WHAT IS NEEDED ::
Copy out the lines below word for word, starting with the line containing "Identify the location of refresh-icon." and continuing through the line containing "coordinates (293, 65).". Leave the pictures out of your answer.

### DATASET EXTRACT

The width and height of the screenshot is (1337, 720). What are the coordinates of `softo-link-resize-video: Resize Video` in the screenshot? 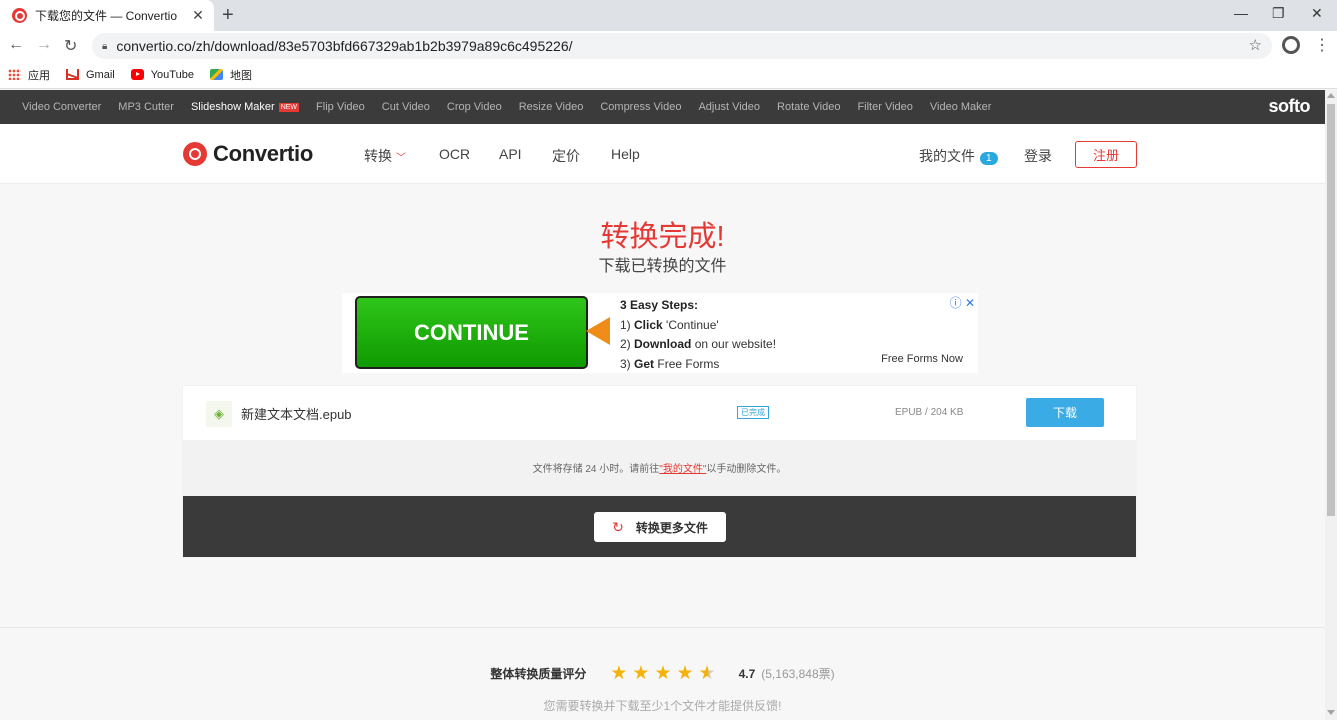 It's located at (552, 107).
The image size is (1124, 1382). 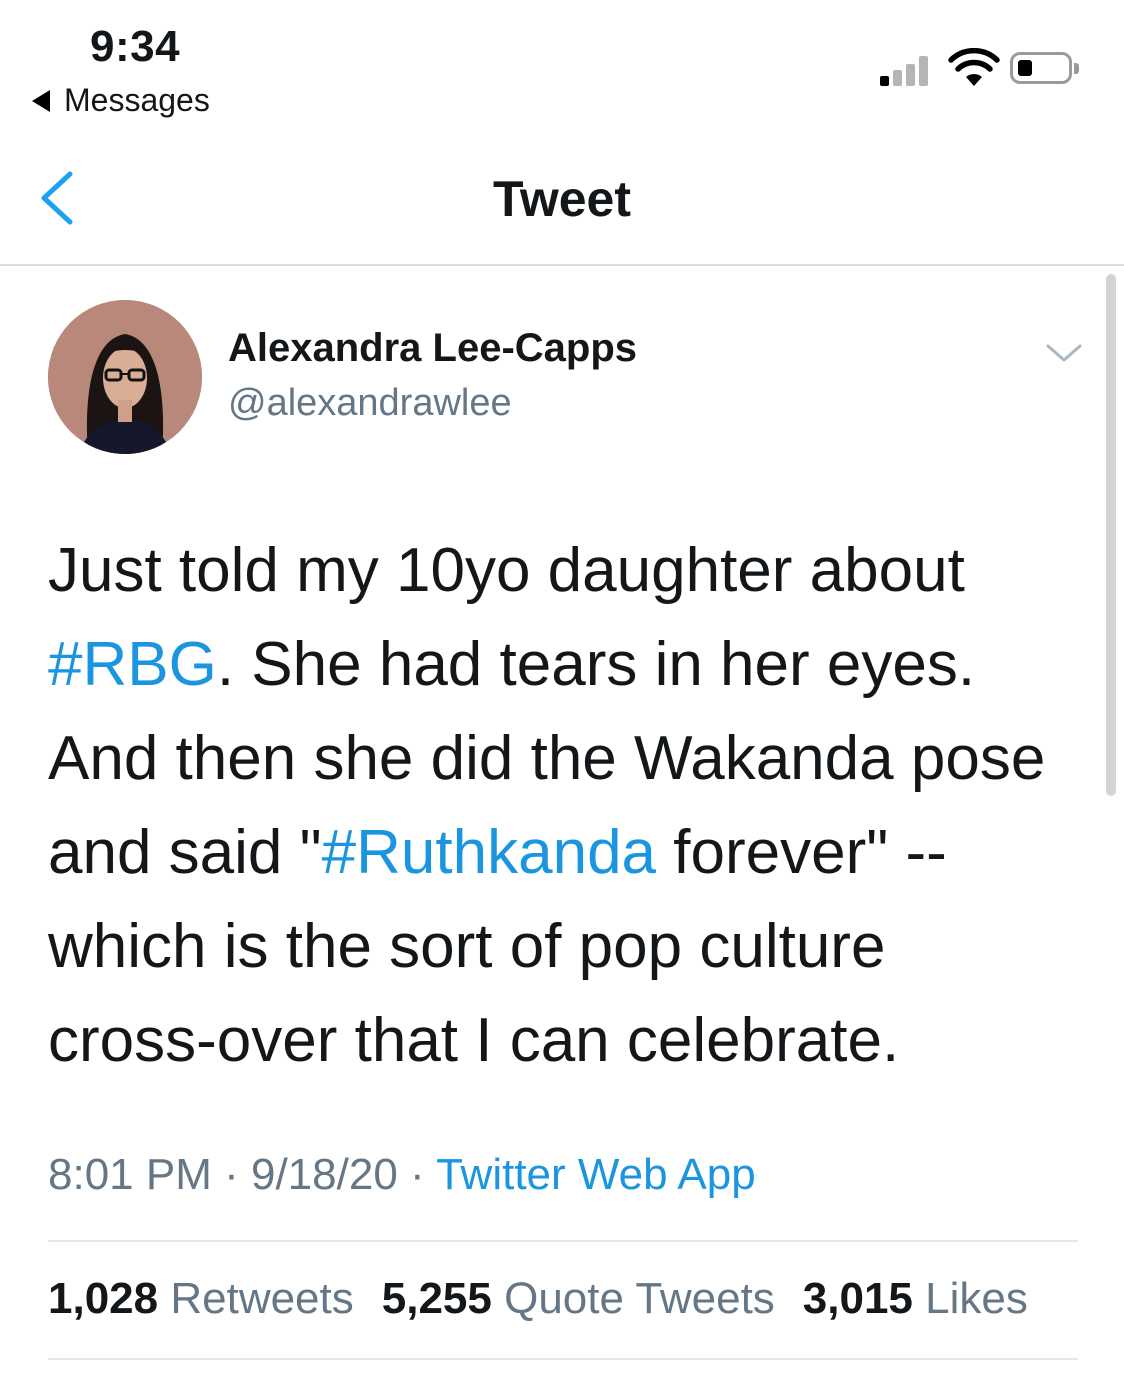 What do you see at coordinates (802, 852) in the screenshot?
I see `tweet-text-segment: forever" --` at bounding box center [802, 852].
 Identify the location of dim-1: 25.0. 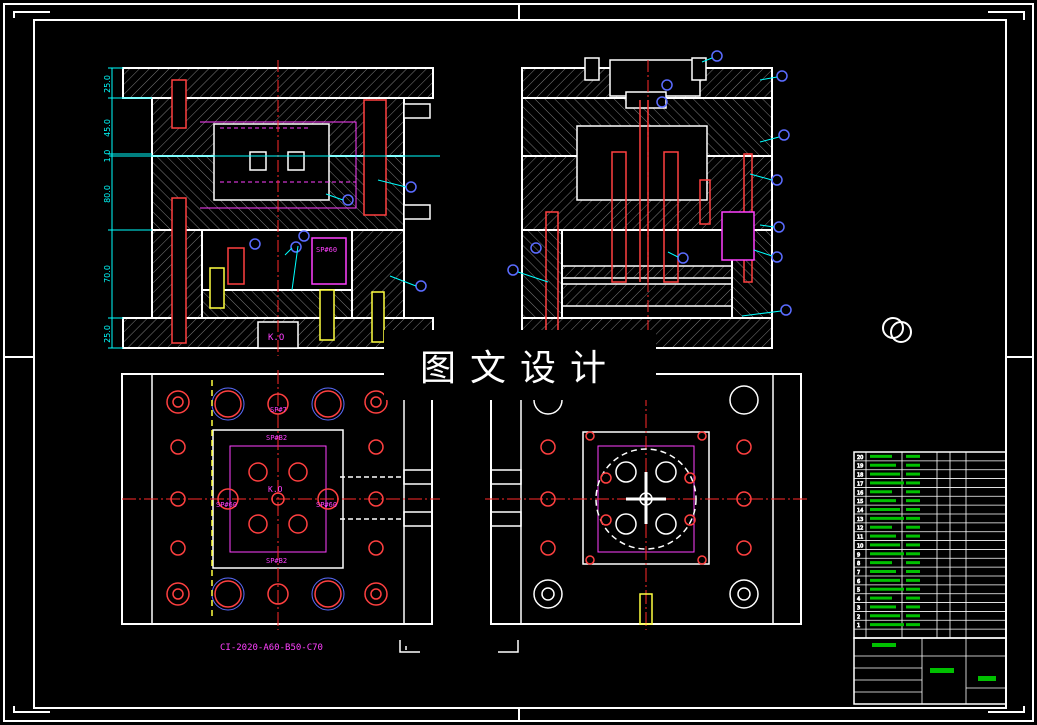
(108, 84).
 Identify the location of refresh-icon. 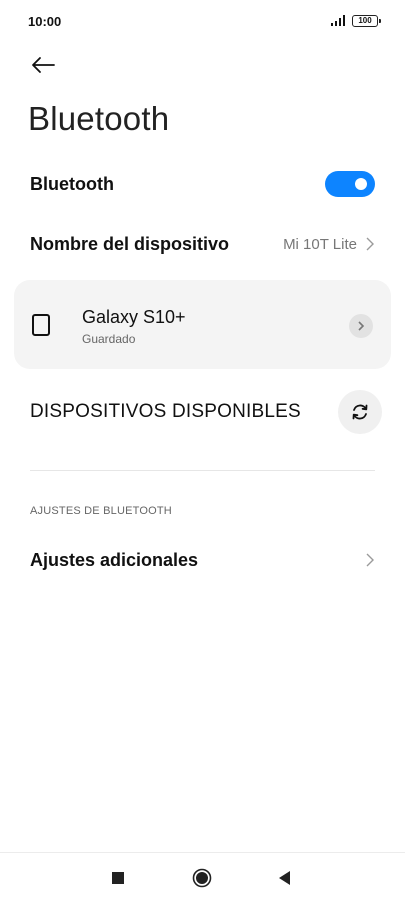
(360, 412).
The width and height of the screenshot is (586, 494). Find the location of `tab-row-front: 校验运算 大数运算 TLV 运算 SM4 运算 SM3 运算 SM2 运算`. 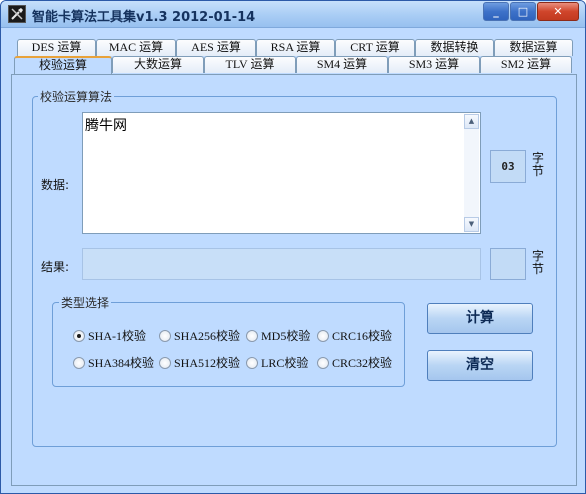

tab-row-front: 校验运算 大数运算 TLV 运算 SM4 运算 SM3 运算 SM2 运算 is located at coordinates (293, 65).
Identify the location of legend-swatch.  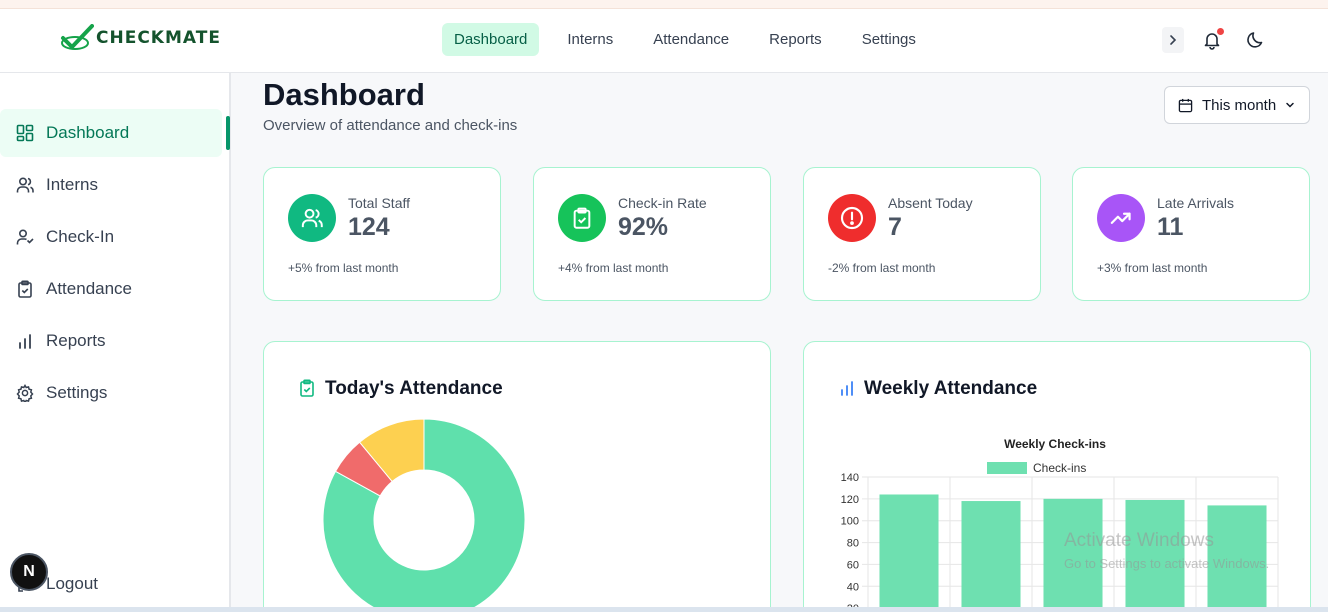
(1007, 468).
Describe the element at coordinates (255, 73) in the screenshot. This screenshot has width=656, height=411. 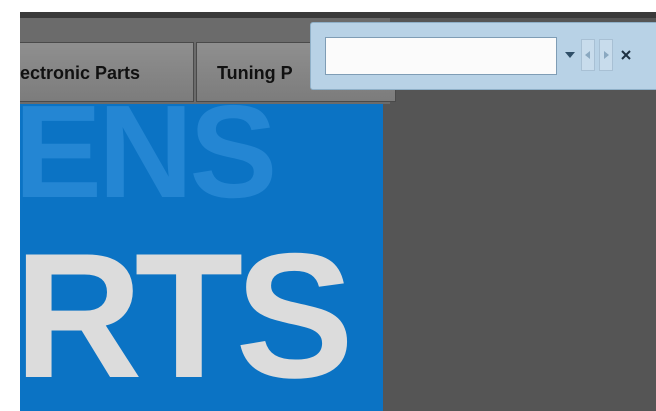
I see `nav-item-label: Tuning P` at that location.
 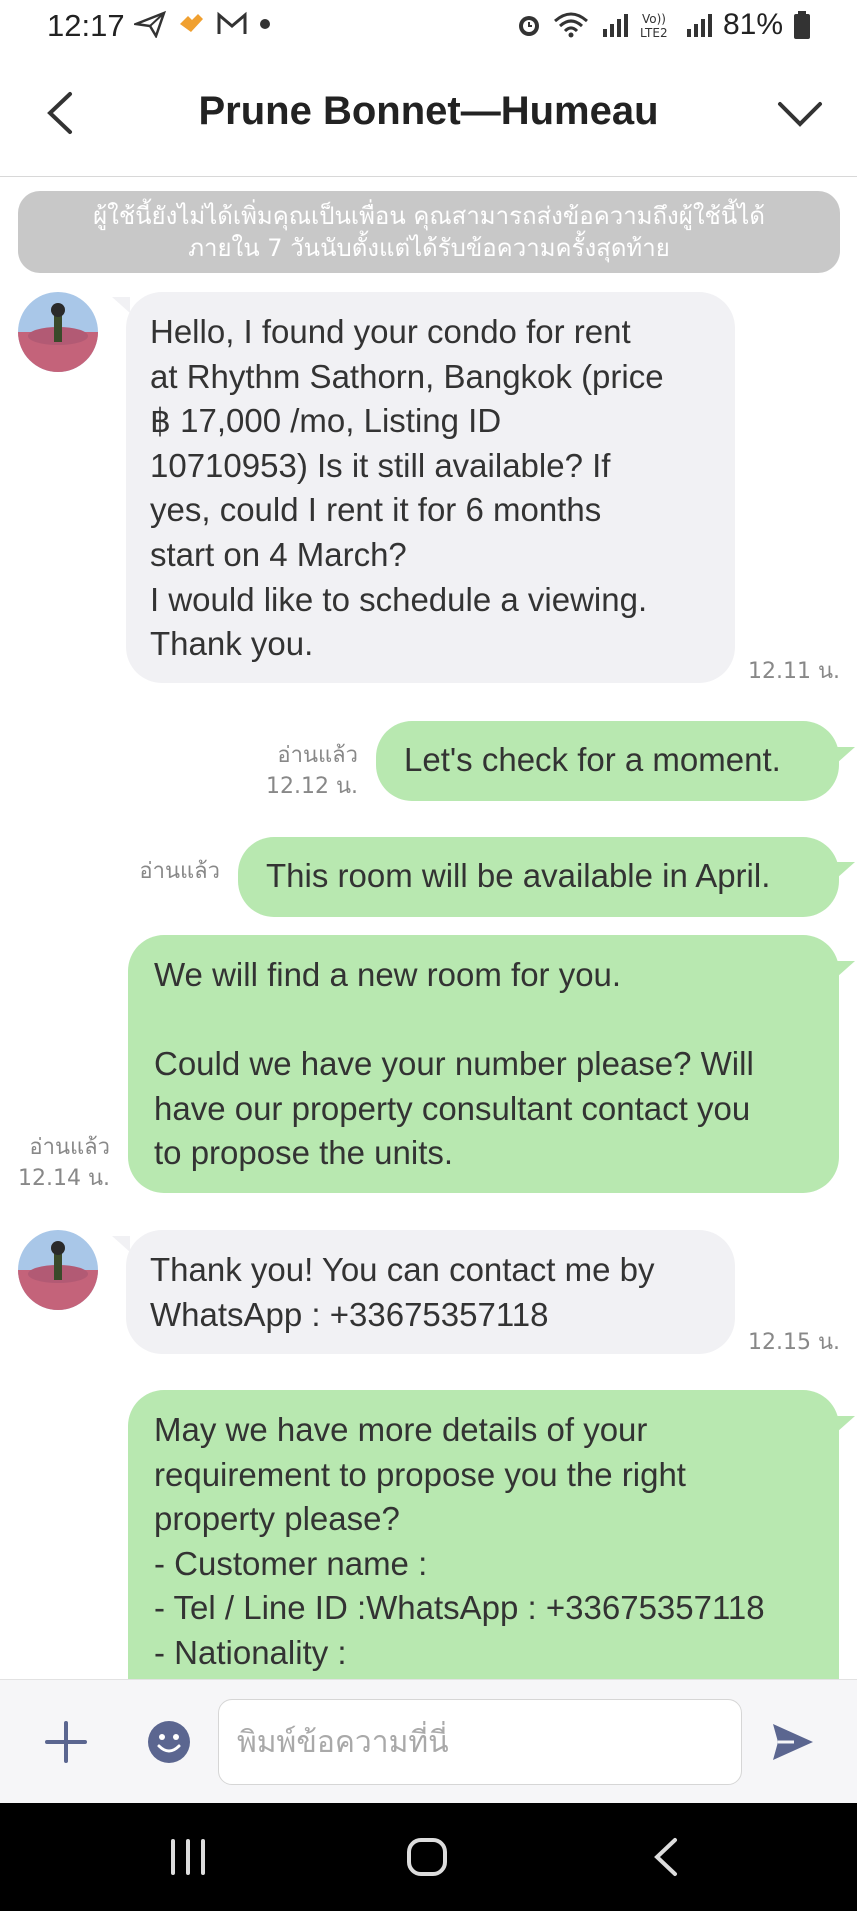 I want to click on svg-text: Vo)), so click(x=654, y=19).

######

RESPONSE FOR THIS EXERCISE ::
 Identify the location of refresh-icon. 
(360, 412).
The width and height of the screenshot is (586, 494). Find the location of `tab-row-front: 校验运算 大数运算 TLV 运算 SM4 运算 SM3 运算 SM2 运算`. 

tab-row-front: 校验运算 大数运算 TLV 运算 SM4 运算 SM3 运算 SM2 运算 is located at coordinates (293, 65).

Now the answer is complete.